[Text and element pointing data]
--- Start ---
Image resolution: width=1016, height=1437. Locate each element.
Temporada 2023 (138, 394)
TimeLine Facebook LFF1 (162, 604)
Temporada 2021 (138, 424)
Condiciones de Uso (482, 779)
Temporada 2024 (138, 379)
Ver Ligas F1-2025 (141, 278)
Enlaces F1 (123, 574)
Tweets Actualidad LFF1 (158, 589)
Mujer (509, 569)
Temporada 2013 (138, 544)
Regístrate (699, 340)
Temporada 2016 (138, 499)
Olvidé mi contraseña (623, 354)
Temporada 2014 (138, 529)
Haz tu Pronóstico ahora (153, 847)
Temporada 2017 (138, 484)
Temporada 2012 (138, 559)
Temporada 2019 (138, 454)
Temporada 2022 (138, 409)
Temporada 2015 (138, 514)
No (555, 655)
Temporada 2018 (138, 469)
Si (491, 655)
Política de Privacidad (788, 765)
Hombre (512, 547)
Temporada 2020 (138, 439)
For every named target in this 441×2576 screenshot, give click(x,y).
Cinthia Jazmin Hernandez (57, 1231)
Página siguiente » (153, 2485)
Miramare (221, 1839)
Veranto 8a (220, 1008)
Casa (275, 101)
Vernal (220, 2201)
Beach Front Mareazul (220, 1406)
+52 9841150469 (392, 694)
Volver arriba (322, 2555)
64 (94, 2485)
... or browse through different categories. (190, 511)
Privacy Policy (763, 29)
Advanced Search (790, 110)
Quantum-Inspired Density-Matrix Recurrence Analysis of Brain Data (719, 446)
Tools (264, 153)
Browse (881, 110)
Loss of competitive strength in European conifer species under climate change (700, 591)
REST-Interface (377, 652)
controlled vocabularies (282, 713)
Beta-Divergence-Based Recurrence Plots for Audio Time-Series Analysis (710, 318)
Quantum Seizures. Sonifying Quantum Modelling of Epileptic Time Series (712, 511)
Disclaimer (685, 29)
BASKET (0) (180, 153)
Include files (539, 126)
--- End ---
# EXERCISE:
Copy the lines of the data above, starting at the line that contains "64 (94, 2485)" and continuing through the line that contains "Loss of competitive", without any changes.

# RESULT FOR THIS EXERCISE:
64 (94, 2485)
... or browse through different categories. (190, 511)
Privacy Policy (763, 29)
Advanced Search (790, 110)
Quantum-Inspired Density-Matrix Recurrence Analysis of Brain Data (719, 446)
Tools (264, 153)
Browse (881, 110)
Loss of competitive strength in European conifer species under climate change (700, 591)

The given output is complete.